* DOCUMENT EXCERPT:
- - -
Moms there to help him save the oceans
One day last year, Miles Fetherston-Resch was watching the Discovery Channel’s Shark Week when he decided he wanted to donate the money in his piggy bank — all $13 of it — to ocean conservancy.
He was 6 at the time. And as with all declarations by boys that age, his moms, Jess and Libby Fetherston-Resch, didn’t quite know how to react.
“It’s hard to know how serious to take a 6-year-old who changes what he wants to eat every five minutes,” Jess said. “So it was hard to go all-in on it.”
But go all-in they did. They helped Miles launch Kids Saving Oceans, a group that’s become a regular presence at St. Petersburg markets and festivals like the Indie Flea and Localtopia. Miles has spoken about the group’s mission everywhere from the St. Petersburg City Council to the U.S. House Select Committee on the Climate Crisis in Washington, D.C.
To date, he’s raised more than $13,000 for sea life charities. His goal: $1 million by the time he turns 18.
While Libby also works in marine life conservation, she and Jess, who works for a health care technology company, wanted to keep Miles at the forefront of Kids Saving Oceans. They prefer to work behind the scenes, handling all the grownup stuff: filling out grant applications, building out his website, carting around tubs of T-shirts.
As they help Miles find his voice, they temper their support with caution for his well-being. They’re vigilant about making sure he still feels connected to his work, as well as protecting him from the sort of vitriol directed at teenage climate activist Greta Thunberg.
- - -
* MATERIAL PROVIDED:
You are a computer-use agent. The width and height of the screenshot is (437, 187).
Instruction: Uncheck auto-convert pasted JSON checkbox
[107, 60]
- - -
* PROBLEMS TO SOLVE:
• a. From the article on Kids Saving Oceans, list the "grownup stuff" that Miles's moms handle behind the scenes.
• b. According to the article on Kids Saving Oceans, what fundraising goal has Miles set, and by what point?
• c. Pick up the article on Kids Saving Oceans after its final sentence and continue it.
The material above has no role in this exercise.

* ANSWER SET:
• a.
- Filling out grant applications
- Building out his website
- Carting around tubs of T-shirts

• b. $1 million by the time he turns 18.

• c.
“We ask him probably once a month, ‘Is this still something you want to do?’" Jess said. "We don’t want him to feel any pressure to continue with his endeavors. But it’s been really neat to see him grow and allow us to be a part of it.”
“As he grows and evolves and changes his advocacy interests, as he learns more, it will get more challenging,” Libby said. “Seven-year-old boys don’t always stay on message. And we’ll evolve as he evolves.”
That’s been the case lately, as they’ve had to halt Miles’ appearances with Kids Saving Oceans due to social distancing. Instead, Jess and Libby have helped him focus on being a kid. He just learned to ride a bike, and when all this is over, he wants to organize a bike rally for kids his age.
“Like, ‘If you were bored from social distancing, call this number, blah-blah-blah, whatever,’” he said, turning to Libby. “We could put posters around the neighborhood. They could say, If you know how to ride your bike, bring it.”
“This may give you some insight into how Kids Saving Oceans happened,” Jess said. “Just like that: ‘And then we do this, and then this, and then that ...’”
As long as their son wants to try it, they’ll help him.
— JAY CRIDLIN, Times Staff Writer
Mother-daughter use different talents to help children in need
“If Mother Nature had a form, she would be my mother, who definitely has been a mother to all,” said Shenita James Berrian, 36, a talented singer who is also the music teacher at Robles Elementary, one of Tampa’s lowest income schools.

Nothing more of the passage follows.